GIVEN INFORMATION.
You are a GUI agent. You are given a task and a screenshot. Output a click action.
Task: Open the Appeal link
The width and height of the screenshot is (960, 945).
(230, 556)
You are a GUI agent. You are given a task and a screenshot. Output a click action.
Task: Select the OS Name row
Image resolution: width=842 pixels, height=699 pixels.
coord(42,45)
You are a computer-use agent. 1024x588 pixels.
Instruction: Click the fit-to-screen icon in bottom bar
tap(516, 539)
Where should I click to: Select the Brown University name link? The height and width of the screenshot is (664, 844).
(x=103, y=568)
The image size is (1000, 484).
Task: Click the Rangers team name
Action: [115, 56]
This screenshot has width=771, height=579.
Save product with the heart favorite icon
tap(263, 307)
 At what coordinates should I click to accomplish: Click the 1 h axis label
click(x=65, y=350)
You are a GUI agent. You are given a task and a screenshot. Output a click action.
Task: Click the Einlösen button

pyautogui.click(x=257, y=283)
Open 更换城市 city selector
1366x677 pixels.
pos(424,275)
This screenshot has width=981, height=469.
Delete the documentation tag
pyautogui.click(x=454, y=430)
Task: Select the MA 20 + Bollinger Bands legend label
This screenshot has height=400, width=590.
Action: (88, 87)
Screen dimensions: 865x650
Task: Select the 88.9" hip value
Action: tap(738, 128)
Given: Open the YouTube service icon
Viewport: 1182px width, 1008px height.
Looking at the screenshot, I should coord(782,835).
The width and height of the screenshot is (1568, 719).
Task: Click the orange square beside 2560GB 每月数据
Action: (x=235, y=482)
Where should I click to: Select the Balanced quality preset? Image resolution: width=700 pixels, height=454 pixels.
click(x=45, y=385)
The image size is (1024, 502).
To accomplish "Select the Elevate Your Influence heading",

BRIEF. Nothing but the lines from the start of the data through the line holding "Task: Select the MA" should be restated, and each one exactly.

RESULT.
You are a GUI agent. You are given a task and a screenshot. Output a click action.
Task: Open the Appeal link
The width and height of the screenshot is (960, 945).
(230, 556)
You are a GUI agent. You are given a task and a screenshot. Output a click action.
Task: Select the OS Name row
Image resolution: width=842 pixels, height=699 pixels.
coord(42,45)
You are a computer-use agent. 1024x588 pixels.
Instruction: Click the fit-to-screen icon in bottom bar
tap(516, 539)
Where should I click to: Select the Brown University name link? The height and width of the screenshot is (664, 844).
(x=103, y=568)
The image size is (1000, 484).
Task: Click the Rangers team name
Action: [115, 56]
This screenshot has width=771, height=579.
Save product with the heart favorite icon
tap(263, 307)
 At what coordinates should I click to accomplish: Click the 1 h axis label
click(x=65, y=350)
You are a GUI agent. You are given a task and a screenshot. Output a click action.
Task: Click the Einlösen button

pyautogui.click(x=257, y=283)
Open 更换城市 city selector
1366x677 pixels.
pos(424,275)
This screenshot has width=981, height=469.
Delete the documentation tag
pyautogui.click(x=454, y=430)
Task: Select the MA 20 + Bollinger Bands legend label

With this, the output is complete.